◆ Aim of the task ◆
Please print every line from the one containing "Given: Click the icon beside round 603804938" through the last line of the records below, exactly as written and nothing more.
+--
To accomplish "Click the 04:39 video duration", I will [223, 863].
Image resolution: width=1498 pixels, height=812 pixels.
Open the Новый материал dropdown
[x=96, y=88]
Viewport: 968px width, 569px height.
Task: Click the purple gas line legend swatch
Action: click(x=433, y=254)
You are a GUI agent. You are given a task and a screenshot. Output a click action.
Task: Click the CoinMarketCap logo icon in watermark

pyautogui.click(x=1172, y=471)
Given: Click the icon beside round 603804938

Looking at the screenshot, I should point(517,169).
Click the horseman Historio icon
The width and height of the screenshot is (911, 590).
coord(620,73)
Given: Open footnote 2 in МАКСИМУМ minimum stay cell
+--
◆ Result ◆
Given: Click the icon beside round 603804938

Looking at the screenshot, I should point(517,169).
Click the horseman Historio icon
The width and height of the screenshot is (911, 590).
coord(620,73)
Given: Open footnote 2 in МАКСИМУМ minimum stay cell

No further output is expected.